Feb 5th, 2025–Feb 6th, 2025

Alpine
Natural avalanches possible, human triggered probable.
Treeline
Natural avalanches possible, human triggered probable.
Below Treeline
Natural avalanches unlikely, human triggered possible.
Alpine
Natural avalanches possible, human triggered probable.
Treeline
Natural avalanches possible, human triggered probable.
Below Treeline
Natural avalanches unlikely, human triggered possible.
Alpine
Natural avalanches possible, human triggered probable.
Treeline
Natural avalanches possible, human triggered probable.
Below Treeline
Natural avalanches unlikely, human triggered possible.

Regions

Kootenay Boundary, Bonnington, Grohman, Kootenay Pass, Norns, Rossland, Ymir, Crawford, Moyie, St. Mary.

Choose mellow terrain and watch for signs of instability like whumpfs, shooting cracks or recent avalanches.

Check out the Forecaster Blog "Keeping a Conservative Mindset"

Confidence

Moderate

Avalanche Summary

On Tuesday, several small to large (up to size 2) human triggered avalanches were reported. See this MIN for an example. Most of these avalanches failed on a layer of surface hoar buried at the end of January, and involved the recent storm snow, or associated wind slabs.

We expect human triggered avalanches like these to remain likely for the next few days.

Snowpack Summary

Storm snow totals range from 30 to 60 cm. Deeper deposits are found in wind-loaded areas. The new snow is bonding poorly to old surfaces, which include melt-freeze crusts on sun-exposed slopes, surface hoar or facets on shaded slopes, and wind-affected snow in exposed terrain.
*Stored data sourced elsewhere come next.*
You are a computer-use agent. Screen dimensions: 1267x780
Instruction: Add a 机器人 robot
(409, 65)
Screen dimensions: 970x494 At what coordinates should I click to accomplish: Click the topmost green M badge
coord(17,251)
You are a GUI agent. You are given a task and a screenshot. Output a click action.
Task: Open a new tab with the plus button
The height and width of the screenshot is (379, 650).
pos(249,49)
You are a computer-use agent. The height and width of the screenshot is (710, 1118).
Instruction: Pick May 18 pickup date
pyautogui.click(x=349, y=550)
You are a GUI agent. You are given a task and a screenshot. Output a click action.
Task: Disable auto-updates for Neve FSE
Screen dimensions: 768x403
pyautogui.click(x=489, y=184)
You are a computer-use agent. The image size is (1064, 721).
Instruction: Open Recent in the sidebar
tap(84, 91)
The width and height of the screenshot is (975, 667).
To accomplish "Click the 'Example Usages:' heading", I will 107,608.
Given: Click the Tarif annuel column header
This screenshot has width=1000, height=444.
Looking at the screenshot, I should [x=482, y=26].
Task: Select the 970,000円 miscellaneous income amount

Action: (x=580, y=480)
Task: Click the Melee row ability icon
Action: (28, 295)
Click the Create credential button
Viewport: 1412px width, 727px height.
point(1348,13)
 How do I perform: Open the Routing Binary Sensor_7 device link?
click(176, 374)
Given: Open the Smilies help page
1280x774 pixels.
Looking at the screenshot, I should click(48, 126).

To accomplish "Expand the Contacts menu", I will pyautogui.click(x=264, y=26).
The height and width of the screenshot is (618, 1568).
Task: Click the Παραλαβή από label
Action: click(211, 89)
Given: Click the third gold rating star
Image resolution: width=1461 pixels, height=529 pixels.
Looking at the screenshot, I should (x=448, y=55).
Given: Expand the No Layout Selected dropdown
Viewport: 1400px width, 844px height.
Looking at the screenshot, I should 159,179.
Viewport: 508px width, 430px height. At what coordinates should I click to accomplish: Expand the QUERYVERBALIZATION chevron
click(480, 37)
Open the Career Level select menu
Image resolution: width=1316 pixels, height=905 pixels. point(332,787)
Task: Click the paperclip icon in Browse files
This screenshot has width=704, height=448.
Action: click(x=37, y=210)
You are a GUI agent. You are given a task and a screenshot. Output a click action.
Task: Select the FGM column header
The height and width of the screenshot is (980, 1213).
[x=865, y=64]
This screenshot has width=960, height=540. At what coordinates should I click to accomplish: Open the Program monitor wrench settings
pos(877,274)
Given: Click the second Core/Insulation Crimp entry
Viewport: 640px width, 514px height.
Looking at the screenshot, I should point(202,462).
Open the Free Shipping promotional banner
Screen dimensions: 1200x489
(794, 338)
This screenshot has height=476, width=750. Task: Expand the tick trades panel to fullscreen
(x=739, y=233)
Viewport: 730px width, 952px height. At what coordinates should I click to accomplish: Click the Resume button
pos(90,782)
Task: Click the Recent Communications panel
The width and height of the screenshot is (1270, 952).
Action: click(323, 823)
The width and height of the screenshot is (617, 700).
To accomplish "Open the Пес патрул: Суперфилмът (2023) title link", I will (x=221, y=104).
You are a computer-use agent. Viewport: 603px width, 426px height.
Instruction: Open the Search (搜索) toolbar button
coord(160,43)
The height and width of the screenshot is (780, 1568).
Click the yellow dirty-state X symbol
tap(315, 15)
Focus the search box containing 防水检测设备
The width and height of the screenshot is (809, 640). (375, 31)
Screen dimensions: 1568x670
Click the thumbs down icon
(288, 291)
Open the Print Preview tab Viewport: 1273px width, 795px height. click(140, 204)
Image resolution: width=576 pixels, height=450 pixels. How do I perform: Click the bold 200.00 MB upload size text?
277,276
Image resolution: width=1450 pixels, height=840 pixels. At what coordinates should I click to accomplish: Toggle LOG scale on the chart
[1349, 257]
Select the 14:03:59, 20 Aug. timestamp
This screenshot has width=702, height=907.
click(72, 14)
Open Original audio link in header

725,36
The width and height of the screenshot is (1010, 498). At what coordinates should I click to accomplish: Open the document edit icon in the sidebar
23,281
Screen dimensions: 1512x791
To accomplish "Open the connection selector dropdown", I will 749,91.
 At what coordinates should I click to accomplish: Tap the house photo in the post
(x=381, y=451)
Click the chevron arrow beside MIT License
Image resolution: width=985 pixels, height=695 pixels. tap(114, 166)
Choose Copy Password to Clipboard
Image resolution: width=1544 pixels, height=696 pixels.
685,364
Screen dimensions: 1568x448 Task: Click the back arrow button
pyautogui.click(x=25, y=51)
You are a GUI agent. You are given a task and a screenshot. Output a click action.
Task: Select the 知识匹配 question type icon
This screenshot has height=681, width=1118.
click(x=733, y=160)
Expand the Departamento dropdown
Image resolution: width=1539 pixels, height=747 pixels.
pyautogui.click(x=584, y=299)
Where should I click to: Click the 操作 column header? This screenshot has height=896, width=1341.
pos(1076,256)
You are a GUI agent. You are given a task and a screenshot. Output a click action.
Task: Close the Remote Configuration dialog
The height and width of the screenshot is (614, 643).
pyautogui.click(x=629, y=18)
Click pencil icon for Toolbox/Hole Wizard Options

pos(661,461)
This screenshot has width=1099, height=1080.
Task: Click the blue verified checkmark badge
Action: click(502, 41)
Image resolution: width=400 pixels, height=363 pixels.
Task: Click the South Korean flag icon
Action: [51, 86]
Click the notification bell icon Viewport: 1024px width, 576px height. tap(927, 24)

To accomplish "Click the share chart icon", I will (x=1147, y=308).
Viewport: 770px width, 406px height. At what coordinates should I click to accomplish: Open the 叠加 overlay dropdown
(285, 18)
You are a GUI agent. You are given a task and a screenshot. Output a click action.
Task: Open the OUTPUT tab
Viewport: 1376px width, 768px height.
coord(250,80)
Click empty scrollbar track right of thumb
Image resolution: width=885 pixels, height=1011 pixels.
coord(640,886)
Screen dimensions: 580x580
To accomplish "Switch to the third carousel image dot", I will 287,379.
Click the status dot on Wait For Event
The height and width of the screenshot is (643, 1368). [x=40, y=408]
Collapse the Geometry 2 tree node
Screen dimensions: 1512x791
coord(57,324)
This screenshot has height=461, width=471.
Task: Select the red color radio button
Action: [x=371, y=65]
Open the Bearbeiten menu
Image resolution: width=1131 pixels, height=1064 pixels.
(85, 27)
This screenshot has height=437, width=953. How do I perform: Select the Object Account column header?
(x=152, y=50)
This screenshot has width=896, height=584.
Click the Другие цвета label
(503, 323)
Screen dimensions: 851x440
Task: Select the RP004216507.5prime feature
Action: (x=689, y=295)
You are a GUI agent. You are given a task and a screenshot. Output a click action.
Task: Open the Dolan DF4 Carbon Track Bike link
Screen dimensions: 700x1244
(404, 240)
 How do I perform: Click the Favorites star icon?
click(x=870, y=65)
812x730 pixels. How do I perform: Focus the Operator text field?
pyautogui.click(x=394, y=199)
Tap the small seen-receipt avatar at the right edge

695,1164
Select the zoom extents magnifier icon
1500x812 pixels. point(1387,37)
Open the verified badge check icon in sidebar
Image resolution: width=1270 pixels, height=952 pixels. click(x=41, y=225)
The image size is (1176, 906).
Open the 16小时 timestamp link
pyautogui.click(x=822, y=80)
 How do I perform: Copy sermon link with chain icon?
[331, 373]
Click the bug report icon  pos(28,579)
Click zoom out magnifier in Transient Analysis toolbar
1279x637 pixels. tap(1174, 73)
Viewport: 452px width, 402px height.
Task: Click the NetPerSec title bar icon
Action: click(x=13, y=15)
A weak layer of surface hoar buried, 30 to 80cm deep, has been the culprit of many natural and human-triggered avalanches this week. Where this layer is preserved it will remain reactive to human triggering.

The lower snowpack is strong and bonded.

Weather Summary

Wednesday Night

Mostly cloudy. Up to 2 cm of snow. 5 to 10 km/h west ridgetop wind. Treeline temperature -14 °C.

Thursday

A mix of sun and cloud. Light variable ridgetop wind. Treeline temperature -13 °C.

Friday

Sunny. 5 to 15 km/h northeast ridgetop wind. Treeline temperature -13 °C.

Saturday

Partly cloudy. 10 to 20 km/h SW ridgetop wind. Treeline temperature -15 °C.

More details can be found in the Mountain Weather Forecast.

Terrain and Travel Advice

  • Closely monitor how the new snow is bonding to the old surface.
  • Fresh snow rests on a problematic persistent slab, don't let good riding lure you into complacency.
  • Be aware of the potential for remote triggering and large avalanches due to buried surface hoar.
  • Be aware of the potential for loose avalanches in steep terrain where snow hasn't formed a slab.

Problems

Persistent Slabs

Persistent Slab avalanches are the release of a cohesive layer of snow (a slab) in the middle to upper snowpack, when the bond to an underlying persistent weak layer breaks. Persistent layers include: surface hoar, depth hoar, near-surface facets, or faceted snow. Persistent weak layers can continue to produce avalanches for days, weeks or even months, making them especially dangerous and tricky. As additional snow and wind events build a thicker slab on top of the persistent weak layer, this avalanche problem may develop into a Deep Persistent Slab.